Le centrisme est un projet de société. Il prend sa source dans un système de valeurs qui

suppose de fermes options sur la manière de conduire les affaires publiques. Depuis les

dernières élections nationales, je me suis attelé à une oeuvre de reconstruction, initiant

aussitôt la création du Nouveau Centre. En dix mois, ce jeune parti a dépassé les 7 000

adhérents. Nos premiers pas sont encourageants si l’on songe aux 22 000 membres que

comptait l’UDF avant 2007. Le relèvement du parti centriste peut être désormais acté. Je

voudrais ici ouvrir un second chantier, plus fondamental, qui est celui de la

reconstruction doctrinale et politique, car si nous devons réaffirmer nos valeurs et poser

avec plus de fermeté nos convictions, nous devons aussi expliquer dans quel type

d’action publique elles s’incarnent.

La défense et la promotion des libertés forment un tout qui conditionne le projet centriste

et en détermine le contenu. Je sais que, par culture, les centristes repoussent toutes les

formes de dogmatisme. Ils sont ouverts au dialogue, à l’accord, au compromis. Ils

répugnent au pur rapport de forces et lui préfèrent la recherche de l’équilibre. Il est

certain que l’on ne saurait bâtir une société juste sans porter une éthique du compromis.

Mais ce qui est une force éthique peut aussi parfois constituer une faiblesse politique, car

la politique est un combat. En cinquante ans, sous la V e République, les centristes ne

sont parvenus qu’une seule fois à populariser leurs conceptions. Nous le devons à Valéry

Giscard d’Estaing.

Que veulent les centristes sinon réussir à bâtir une société à la fois libre et juste ?
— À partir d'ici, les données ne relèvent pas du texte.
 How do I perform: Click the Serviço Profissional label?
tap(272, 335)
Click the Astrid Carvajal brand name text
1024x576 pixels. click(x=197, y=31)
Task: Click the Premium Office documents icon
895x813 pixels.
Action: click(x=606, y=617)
Comment ne serions-nous pas très à l’aise dans ce monde nouveau dont la liberté est le

principe, nous dont la philosophie repose sur la défense et la promotion des libertés,

individuelles et collectives ? Les centristes veulent aider la France à s’inscrire dans ce

temps, à retrouver le rythme de l’histoire, à renouer avec la jeunesse du monde. Oui,

étrangement, la France semble à l’écart, alors que notre passion pour la liberté a donné

les moments qui comptent parmi les plus glorieux de notre histoire et les pages les plus

brillantes de notre tradition philosophique. La liberté semble nous inquiéter alors que

nous la revendiquons toujours comme notre identité profonde. Plus grave encore, notre

pays apparaît de plus en plus comme celui, inquiet, qui troque des sécurités contre des

libertés, risques qu’ont si bien décrit Tocqueville et Bertrand de Jouvenel.
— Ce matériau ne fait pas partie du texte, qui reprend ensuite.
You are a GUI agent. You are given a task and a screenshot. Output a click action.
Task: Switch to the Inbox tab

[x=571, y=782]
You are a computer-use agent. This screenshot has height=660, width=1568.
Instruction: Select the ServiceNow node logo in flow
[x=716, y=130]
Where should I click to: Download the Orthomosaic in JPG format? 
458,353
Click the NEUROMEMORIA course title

C’est pourquoi les centristes doivent avoir le courage de promouvoir franchement la

liberté économique et, en particulier, la liberté d’entreprendre, celle qui combine la

réussite personnelle avec le progrès matériel de la collectivité dans son ensemble. Il est

très préoccupant pour notre pays de constater que plus personne ne semble pouvoir

revendiquer cette liberté sans être aussitôt qualifié d’«ultralibéral», formule qui est une

sorte d’équivalent du cynisme absolu ! Proclamer son attachement à la liberté

économique, c’est bien ; y contribuer, c’est mieux. Cela suppose de soutenir l’esprit

d’initiative, d’encourager le risque, c’est-à-dire la création, l’innovation. Sans cela, il n’y

aura ni richesses ni redistribution. Soyons concrets : encourager la liberté

d’entreprendre, c’est, par exemple, comme nous le faisons aujourd’hui, supprimer

l’imposition forfaitaire annuelle (IFA) qui pesait sur les PME.

Notre libéralisme réclame un équilibre entre les libertés économiques et les libertés

politiques. Les premières doivent être tempérées par les secondes. Au nom de l’idéal de

justice, le centrisme veut aussi promouvoir une solidarité associative en appui et

complément de la solidarité administrative. Une société n’est libre et conquérante que si

elle est forte ; pour être forte, elle doit être responsable et solidaire.